The Wealth Report 2023 from Knight Frank showed whisky performed the least out of the top alternative assets in 2022. This is largely because the report was based on supply and demand rather than valued by its quality and age, by which whisky should be more preferably measured.

The increase in demand for whisky has boosted its value, and with distilleries not necessarily needing to meet this demand the asset class will continue to stay desirable.

Image: Shutterstock

6. Its maturation process will continue to add value over time

Whisky’s maturation process increases the value of whisky; the older the whisky, the better it will taste. This has made whisky a desirable asset class for investors because of its consistent yet gradual increase in bottle price based on the whisky’s age.

This is a fundamental difference, compared to other similar assets – such as wine – that
do not benefit from this process, due to its taste not always correlating with the ageing
process and running the risk of producing a bad batch.

7. Whisky’s tax advantages

Unlike other investments, whisky casks allow investors to potentially earn a larger profit as it is not subject to capital gains tax.

The tax write-off is a result of whisky being seen as a wasting asset because its lifetime is deemed to be under 50 years old.

Despite this, whisky will always increase in value over time. Being a tax-free investment, whisky casks are a great way to build a diverse investment portfolio in a more tax-efficient way.

Image: Elite Wine & Whisky

8. India-UK’s free trade deal will increase the value of Scotch whisky

After tariffs fell from 600% to 150% in 2007, India became the highest importer of Scotch whisky by the bottle globally, even though in terms of value it is only the eighth biggest market in the world.

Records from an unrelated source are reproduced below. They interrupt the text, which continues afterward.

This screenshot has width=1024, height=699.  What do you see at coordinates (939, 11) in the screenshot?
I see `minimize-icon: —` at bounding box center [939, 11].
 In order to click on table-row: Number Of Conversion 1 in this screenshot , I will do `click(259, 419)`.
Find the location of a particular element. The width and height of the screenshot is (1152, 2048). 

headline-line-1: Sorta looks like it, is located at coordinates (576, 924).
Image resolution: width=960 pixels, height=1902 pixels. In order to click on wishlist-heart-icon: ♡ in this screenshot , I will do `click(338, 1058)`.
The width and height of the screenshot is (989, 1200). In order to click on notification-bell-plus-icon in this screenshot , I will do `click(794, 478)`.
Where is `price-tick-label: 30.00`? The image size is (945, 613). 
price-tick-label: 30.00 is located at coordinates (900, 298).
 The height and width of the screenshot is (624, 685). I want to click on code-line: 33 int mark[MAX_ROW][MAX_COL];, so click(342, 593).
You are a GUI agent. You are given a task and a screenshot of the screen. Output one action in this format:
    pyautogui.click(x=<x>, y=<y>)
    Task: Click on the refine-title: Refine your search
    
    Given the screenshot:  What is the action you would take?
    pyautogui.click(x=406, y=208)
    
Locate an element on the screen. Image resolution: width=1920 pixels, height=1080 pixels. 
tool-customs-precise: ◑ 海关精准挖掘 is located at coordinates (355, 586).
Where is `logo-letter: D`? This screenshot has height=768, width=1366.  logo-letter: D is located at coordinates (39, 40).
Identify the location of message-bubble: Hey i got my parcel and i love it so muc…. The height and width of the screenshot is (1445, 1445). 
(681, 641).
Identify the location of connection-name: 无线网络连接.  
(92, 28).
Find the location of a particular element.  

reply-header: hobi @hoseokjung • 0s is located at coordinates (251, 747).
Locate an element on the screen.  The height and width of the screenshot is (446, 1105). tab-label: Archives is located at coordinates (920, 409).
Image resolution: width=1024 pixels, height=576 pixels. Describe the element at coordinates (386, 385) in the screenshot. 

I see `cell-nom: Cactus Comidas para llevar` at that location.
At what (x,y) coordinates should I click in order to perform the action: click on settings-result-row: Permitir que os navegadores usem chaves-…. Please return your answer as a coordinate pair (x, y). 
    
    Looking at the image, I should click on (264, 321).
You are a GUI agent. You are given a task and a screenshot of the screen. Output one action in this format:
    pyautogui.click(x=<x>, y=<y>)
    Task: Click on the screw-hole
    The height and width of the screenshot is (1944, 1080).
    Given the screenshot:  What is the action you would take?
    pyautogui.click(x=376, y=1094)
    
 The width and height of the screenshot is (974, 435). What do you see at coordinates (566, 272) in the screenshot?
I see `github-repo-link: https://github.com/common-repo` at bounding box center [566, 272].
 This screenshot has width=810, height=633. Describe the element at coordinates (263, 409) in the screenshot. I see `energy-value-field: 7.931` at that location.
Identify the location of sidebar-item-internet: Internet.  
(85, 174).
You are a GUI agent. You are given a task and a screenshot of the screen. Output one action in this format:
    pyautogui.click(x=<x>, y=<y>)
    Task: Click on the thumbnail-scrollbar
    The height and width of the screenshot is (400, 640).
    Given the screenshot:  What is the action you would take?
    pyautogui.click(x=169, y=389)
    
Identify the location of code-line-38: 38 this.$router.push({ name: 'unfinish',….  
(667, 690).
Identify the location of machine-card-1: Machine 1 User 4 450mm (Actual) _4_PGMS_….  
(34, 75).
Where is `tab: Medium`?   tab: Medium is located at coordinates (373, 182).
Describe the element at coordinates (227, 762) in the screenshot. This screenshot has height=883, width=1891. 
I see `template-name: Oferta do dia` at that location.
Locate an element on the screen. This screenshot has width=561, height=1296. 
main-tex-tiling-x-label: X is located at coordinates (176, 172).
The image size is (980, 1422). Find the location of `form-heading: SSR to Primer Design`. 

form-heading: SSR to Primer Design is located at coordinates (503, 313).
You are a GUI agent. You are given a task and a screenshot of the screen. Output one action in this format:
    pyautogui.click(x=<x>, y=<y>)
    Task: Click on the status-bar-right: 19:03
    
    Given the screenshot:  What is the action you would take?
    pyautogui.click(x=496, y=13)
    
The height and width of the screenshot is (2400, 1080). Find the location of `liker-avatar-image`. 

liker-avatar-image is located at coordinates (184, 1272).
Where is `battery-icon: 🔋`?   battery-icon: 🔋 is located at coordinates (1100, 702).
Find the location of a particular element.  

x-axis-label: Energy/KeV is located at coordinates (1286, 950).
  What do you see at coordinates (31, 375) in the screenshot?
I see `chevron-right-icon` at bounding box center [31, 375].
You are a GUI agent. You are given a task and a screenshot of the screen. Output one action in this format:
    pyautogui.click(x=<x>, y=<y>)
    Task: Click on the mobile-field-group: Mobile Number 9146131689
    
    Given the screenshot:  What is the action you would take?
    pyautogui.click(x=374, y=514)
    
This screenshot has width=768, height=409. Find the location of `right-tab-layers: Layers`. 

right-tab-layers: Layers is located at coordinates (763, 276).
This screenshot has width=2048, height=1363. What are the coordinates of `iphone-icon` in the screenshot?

There have been talks of an India-UK free trade deal which could result in another tariff reduction. This would impact the whisky market, making Scotch a more valuable asset due to India adding to the demand and putting pressure on supply.

Although distilleries won’t be able to meet this demand, it will massively increase the value of Scotch whisky depending on the size of the tariff cut.

9. Diageo and Pernod increasing their prices will only add to whisky’s global demand

Pernod Ricard and Diageo have both recently announced plans to increase their whisky cask prices to counteract the rising costs in materials, energy and transportation because of inflation. This rise in price and limited stock will only make whisky more desirable, creating a more valuable asset class.

Diageo’s Brora Distillery. Image: Diageo

10. The image of whisky has changed

Whisky has stereotypically always been associated with being a man’s drink but in recent years, this narrative has drastically changed.

Recent reports have shown more women and younger generations drinking and investing in whisky.

The changing demographic has brought with it a growing number of consumers, resulting in added pressure on distilleries to meet this increase in demand.

Whisky has also become a more valuable asset to investors due to the premium prices that have resulted from the growth in demand.